● HOW TO COMPLETE THIS TASK
Check every line of the data for the string "Switch" and copy the ones that have it.

(Saved entries)
------------------------

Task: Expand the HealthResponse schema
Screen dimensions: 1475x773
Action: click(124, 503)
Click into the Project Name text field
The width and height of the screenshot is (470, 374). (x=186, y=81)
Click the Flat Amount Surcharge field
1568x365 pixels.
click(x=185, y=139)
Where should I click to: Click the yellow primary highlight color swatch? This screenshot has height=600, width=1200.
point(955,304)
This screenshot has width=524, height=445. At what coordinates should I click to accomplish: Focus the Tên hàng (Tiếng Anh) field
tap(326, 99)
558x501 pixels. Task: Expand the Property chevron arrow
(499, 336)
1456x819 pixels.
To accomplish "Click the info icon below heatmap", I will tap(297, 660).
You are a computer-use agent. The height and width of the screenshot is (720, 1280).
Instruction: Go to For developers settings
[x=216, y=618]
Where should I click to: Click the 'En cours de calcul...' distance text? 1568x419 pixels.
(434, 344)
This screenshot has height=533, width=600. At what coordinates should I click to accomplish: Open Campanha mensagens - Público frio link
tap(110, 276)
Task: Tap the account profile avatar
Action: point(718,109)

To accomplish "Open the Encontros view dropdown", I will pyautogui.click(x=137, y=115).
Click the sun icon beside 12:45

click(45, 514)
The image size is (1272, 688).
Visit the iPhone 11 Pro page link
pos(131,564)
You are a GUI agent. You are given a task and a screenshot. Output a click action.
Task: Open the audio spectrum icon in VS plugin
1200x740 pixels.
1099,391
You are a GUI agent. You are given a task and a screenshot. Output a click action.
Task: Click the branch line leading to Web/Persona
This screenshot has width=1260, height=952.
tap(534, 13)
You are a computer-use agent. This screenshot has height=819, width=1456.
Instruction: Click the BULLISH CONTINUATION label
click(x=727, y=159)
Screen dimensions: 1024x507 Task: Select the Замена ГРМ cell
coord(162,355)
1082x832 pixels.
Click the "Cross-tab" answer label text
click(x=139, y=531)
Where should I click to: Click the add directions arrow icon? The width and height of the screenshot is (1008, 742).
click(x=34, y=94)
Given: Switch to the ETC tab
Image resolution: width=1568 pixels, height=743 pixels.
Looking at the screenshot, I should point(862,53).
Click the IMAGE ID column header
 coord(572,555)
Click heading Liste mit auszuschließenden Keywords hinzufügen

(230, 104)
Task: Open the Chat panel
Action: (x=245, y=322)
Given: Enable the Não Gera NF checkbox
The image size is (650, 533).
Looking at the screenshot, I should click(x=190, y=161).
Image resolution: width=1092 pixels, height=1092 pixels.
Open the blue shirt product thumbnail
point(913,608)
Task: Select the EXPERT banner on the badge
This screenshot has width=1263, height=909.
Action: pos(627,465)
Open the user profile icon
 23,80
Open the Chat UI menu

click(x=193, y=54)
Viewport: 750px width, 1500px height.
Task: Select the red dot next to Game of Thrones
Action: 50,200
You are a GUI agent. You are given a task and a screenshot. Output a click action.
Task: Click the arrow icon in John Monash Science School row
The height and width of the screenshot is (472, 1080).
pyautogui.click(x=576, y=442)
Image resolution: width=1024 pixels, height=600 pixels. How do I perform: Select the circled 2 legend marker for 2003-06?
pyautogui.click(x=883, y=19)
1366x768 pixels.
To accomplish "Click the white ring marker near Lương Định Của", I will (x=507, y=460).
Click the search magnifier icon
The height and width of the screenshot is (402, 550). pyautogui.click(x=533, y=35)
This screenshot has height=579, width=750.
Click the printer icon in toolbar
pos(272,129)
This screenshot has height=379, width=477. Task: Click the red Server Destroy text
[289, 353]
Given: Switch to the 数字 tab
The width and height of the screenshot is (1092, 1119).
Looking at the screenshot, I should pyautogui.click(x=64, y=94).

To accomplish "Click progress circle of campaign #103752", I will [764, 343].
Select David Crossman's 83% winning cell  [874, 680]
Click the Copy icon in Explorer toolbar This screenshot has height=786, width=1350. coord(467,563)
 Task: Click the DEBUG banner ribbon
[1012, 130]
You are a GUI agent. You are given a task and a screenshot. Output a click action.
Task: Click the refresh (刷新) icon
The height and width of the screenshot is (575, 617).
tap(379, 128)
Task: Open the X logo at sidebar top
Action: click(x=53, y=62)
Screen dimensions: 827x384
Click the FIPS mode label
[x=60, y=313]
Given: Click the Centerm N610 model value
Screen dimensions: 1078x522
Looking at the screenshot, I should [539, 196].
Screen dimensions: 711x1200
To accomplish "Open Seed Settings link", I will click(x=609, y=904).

------------------------

● ANSWER
Given: Switch to the ETC tab
Given: Switch to the 数字 tab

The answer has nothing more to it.